Last Monday my brother Vince and I went biking and birding along California Beach. It was gloomy; flurries fell from the sky every now and then, but we decided to brave the weather anyways and get outside. My scope tripod gave me some trouble as I tried to lash it to my bike, and I could not for the life of me remember how I did it last year when it worked so well! I decided to lash it to Mom’s bike instead, which Vince was borrowing. Her bike has a crate-carrier type thing on the back which made my tripod a lot more secure. It started to flurry lightly; my brother and I booked it for the beach.

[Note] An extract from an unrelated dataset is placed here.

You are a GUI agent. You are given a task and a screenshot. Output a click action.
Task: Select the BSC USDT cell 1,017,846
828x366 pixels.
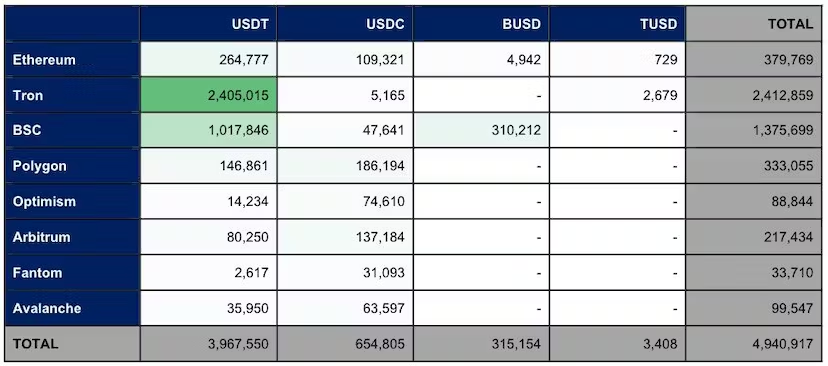[x=209, y=130]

Vince biked down a sandy slope a few times as I set up my scope on my favourite sand peak and began counting the waterfowl. An immature Bald Eagle perched on the lake ice close to the water, watching the ducks and surveying the lake. He looked regal despite his scruffiness and odd colours. None of the ducks braved venturing near that part of the open water. A massive flock of ducks easily seen with the naked eye huddled in the cold water, trying in vain to protect themselves from the snow. The scope showed that they were all Northern Pintails… over 150! Six Trumpeter Swans were scattered down the lake, and a cluster of five Tundra Swans coasted the far shore. Further on my scope found four Bonaparte’s Gulls bobbing in the water; grey on grey. A fifth sat on a rock not far from the others. A Yellow-rumped Warbler sang a short burst of song while flitting from leafless tree to leafless tree. The everything was so grey that even the warbler’s bright yellow rump looked dull.

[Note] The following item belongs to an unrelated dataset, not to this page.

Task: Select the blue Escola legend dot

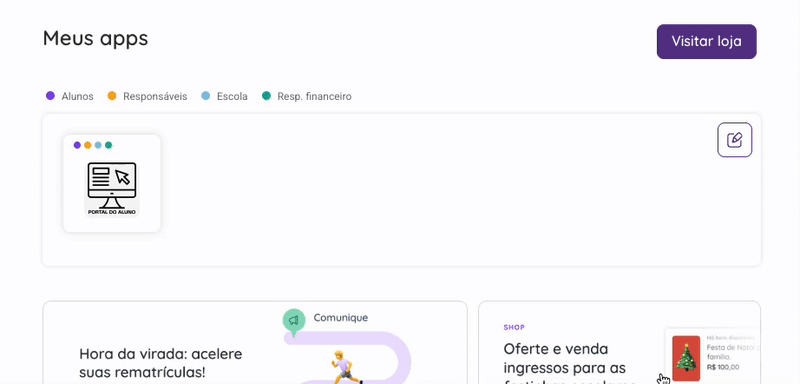Action: point(206,96)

I could also hear a Robin doing its contact call across the street. I turned back to the scope to see the snow getting heavier and fast approaching our side of the shore so Vince and I packed up and went for our next spot. Along the way we stopped to listen to the Robin sing its ‘before the rain’ song, a sweet-sounding bell announcing the arrival of a storm. Six more Robins went to join it and they all tucked deep inside a giant spruce tree before falling silent. Further down the road a large flock of Common Redpolls/Juncos/American Tree Sparrows flew by, causing a few moments of sudden disturbance.
Some of the ducks on the water at our next stop were fairly flighty, so we scoped them before going to my usual spot on the shore. It was mostly Northern Pintails, but a male American Wigeon, some Mallards, Common and Red-breasted Mergansers, and Common Goldeneye were mixed in with them. Even through the gloom their feathers gleamed brightly. A Nearby pair of Canada Goose posed for us and looked as though they were the king and queen of the lake: they held their heads high and stood with an essence of magnificence. A pair of Bald Eagles displayed the devotion of soul-mates with their high-flying dance. A Greater Yellowlegs foraged along the shore seeming to be at one with the mud. Only his bright yellow legs gave him away to my scope. Occasionally he would stand tall and let loose a loud rambling chorus of song to announce his availability to the ladies.
The snow had passed us by, so we were able to enjoy a nice ride back home. I felt very lucky; unlike the birds we had just observed, we had only 1km to bike to get back home where we could enjoy warmth, shelter, and a hot stew Mom had made. Birds are built for migration, cold weather, and the occasional lack of food. They have strong muscles and senses to see them safely on their way, feathers to keep them warm, and fat stores when food in scarce. This is their way of life; it’s bred in their bones. Even so it’s only human to feel a bit of pity towards them. They have a hard life travelling hundreds or thousands of kilometers twice a year to get to and from their breeding grounds. Their dangers include predators, difficult climate and weather, and in some places a lack of food sources. They are migrating to the Yukon right now, and migration for some of these birds won’t end until early June. After all that some will begin their long journey back home in late July. This leaves some of them little time to raise a brood in the Yukon. When I watch migrating birds arrive tattered and exhausted, or leave to begin their long dangerous journey back home, alongside the pity I feel is also a deep and unwavering respect.